• Records
★ ★ ★ ★ ★ ★ ★

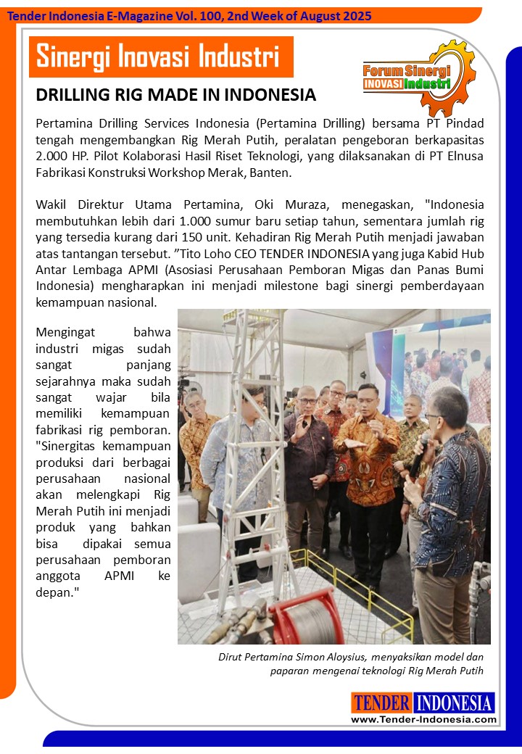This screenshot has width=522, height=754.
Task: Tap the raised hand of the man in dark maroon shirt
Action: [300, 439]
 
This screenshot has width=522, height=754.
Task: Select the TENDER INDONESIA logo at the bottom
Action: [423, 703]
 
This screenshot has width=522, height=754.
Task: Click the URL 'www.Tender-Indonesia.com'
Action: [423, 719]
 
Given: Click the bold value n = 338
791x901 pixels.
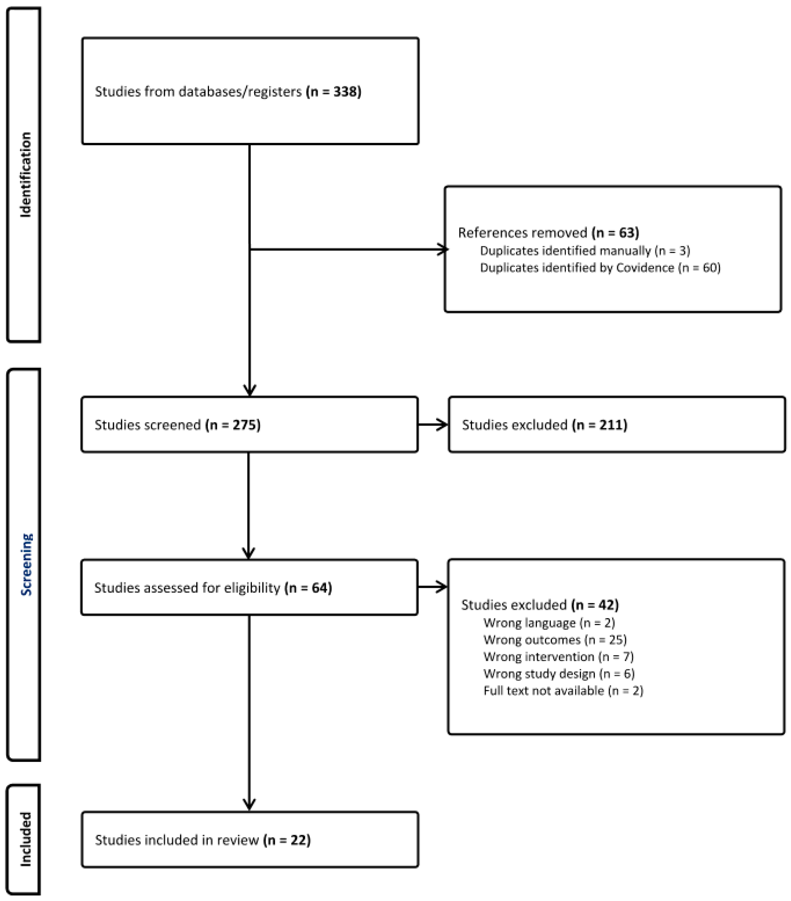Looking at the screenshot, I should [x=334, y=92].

★ ★ ★ ★ ★ ★ ★

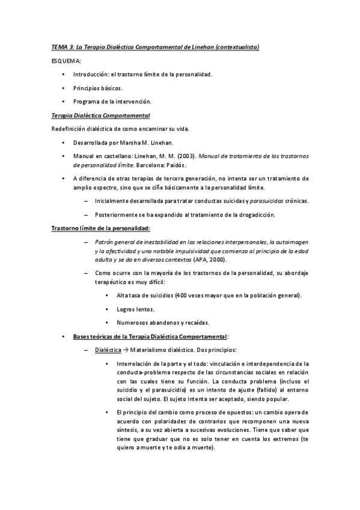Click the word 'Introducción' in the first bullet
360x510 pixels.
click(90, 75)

★ ★ ★ ★ ★ ★ ★

• Exercise
Could you rewrite the lines of the items from the line holding "Given: Click the bold value n = 338" through the line holding "Looking at the", inclusive, as a Markdown table with the columns Row and Line, skipping blank lines and leaving out any pictures?

• Completed task
| Row | Line |
|---|---|
| 1 | Given: Click the bold value n = 338 |
| 2 | 791x901 pixels. |
| 3 | Looking at the screenshot, I should [x=334, y=92]. |